* [ABOUT THIS EXERCISE] Copy out the lines of the records below, and only those lines, from the one with "Given: Go to 在线重装 in navigation bar" through the one with "Given: Click the Anchors (0) label", exactly as they appear.

* [RECORDS SHOWN]

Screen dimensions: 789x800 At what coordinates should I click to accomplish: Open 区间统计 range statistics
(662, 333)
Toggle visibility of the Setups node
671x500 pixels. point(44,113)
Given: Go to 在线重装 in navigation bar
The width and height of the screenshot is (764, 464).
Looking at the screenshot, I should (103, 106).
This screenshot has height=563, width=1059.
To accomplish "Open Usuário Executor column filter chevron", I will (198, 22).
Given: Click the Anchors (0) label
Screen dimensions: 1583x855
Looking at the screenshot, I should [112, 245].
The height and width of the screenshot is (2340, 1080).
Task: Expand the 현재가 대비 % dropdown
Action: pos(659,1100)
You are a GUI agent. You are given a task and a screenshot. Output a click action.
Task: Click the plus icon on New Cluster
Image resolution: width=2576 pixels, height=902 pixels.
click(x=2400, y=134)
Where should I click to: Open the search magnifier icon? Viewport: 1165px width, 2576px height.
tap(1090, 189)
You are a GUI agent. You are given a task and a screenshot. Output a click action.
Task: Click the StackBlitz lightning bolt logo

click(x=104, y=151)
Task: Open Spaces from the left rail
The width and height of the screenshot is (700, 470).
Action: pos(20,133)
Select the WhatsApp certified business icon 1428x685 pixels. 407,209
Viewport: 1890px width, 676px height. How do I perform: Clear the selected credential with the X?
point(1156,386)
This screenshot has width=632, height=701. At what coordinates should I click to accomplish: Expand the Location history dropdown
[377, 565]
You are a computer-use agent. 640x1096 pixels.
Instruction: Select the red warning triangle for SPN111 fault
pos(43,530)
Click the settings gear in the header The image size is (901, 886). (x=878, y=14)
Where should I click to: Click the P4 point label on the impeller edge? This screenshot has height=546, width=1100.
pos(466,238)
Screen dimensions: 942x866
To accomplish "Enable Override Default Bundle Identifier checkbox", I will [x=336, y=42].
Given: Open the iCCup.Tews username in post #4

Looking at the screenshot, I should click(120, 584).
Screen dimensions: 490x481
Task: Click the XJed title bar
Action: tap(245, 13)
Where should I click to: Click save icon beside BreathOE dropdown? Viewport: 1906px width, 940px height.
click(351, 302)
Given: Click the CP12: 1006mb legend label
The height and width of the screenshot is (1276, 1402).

* [PROBLEM SOLUTION]
Given: Go to 在线重装 in navigation bar
The width and height of the screenshot is (764, 464).
Looking at the screenshot, I should (103, 106).
This screenshot has height=563, width=1059.
To accomplish "Open Usuário Executor column filter chevron", I will (198, 22).
Given: Click the Anchors (0) label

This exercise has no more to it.